When asked about the timing for a potential spinoff of DetraPel’s consumer business, Zamarin said there are no current plans. “That would be a distraction. It would require further resources to separate the business,” he said. But he added that “it’s definitely up for discussion in the future.”
The consumer business is self-sufficient and profitable on its own, he said. It works with large players in the textile, paper and food packaging spaces.
The unit could eventually attract a consumer packaged goods strategic or a private equity buyer, he said.
DetraPel manufactures all of its consumer products and co-manufactures the pressurized containers the products are dispensed from. “That could be good for PE interested in CPG and in-house manufacturing,” he said.
When the company as a whole is ready to exit, it would sell to a strategic in the materials segment, a private equity firm or pursue an IPO. Instead of a revenue milestone, he said he has a valuation milestone in mind: a five to seven times revenue multiple. “We’re not there yet,” he said.

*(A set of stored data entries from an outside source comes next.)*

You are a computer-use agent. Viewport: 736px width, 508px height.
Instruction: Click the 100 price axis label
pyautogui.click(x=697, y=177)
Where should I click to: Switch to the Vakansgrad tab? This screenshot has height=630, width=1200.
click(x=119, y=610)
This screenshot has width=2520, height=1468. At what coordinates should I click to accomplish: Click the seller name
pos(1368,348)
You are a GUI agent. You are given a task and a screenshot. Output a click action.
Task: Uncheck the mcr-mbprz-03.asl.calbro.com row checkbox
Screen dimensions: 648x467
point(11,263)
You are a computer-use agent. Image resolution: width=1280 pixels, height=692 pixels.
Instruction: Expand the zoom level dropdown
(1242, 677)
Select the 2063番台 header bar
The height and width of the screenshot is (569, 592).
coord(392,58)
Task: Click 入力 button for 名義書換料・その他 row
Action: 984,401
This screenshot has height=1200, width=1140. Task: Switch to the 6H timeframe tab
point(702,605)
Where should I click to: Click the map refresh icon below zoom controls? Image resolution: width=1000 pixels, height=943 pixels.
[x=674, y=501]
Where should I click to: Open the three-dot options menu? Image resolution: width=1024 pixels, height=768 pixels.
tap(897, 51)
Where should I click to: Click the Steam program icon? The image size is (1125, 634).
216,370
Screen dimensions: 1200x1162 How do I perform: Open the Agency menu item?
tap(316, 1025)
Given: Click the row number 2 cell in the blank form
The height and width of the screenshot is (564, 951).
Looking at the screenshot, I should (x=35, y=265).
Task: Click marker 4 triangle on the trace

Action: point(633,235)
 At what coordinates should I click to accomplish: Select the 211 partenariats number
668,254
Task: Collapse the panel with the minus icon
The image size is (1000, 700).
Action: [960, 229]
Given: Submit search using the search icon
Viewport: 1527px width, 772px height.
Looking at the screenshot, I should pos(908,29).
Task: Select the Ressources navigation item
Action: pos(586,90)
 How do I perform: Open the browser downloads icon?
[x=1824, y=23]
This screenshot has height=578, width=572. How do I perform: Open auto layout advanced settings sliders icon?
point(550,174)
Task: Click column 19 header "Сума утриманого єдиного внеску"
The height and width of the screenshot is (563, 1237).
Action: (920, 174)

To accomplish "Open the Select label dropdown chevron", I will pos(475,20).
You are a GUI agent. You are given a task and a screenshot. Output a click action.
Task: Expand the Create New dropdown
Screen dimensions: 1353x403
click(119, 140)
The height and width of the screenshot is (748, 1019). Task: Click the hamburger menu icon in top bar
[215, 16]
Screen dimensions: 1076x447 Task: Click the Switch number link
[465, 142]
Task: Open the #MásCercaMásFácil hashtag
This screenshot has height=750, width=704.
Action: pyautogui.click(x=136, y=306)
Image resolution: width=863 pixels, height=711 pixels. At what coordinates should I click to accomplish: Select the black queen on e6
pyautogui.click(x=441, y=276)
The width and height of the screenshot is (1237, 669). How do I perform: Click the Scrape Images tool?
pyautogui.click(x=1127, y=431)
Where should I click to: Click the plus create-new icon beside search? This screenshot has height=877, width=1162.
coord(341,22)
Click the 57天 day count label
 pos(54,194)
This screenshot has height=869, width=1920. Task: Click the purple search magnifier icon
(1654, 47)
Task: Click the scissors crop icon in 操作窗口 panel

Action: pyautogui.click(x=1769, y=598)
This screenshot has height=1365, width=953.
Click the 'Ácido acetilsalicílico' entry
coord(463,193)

The CEO pointed to several recent exits and capital raises by advanced materials and packaging companies, including Solenis’s USD 5.25bn sale to Platinum Equity in 2021; Temperpack, which raised USD 140m last year and acquired KTM Industries in August 2022. Other players include Folia Materials and Melodea, he said.
Zamarin is the company’s largest shareholder but does not own the majority of the shares, he said.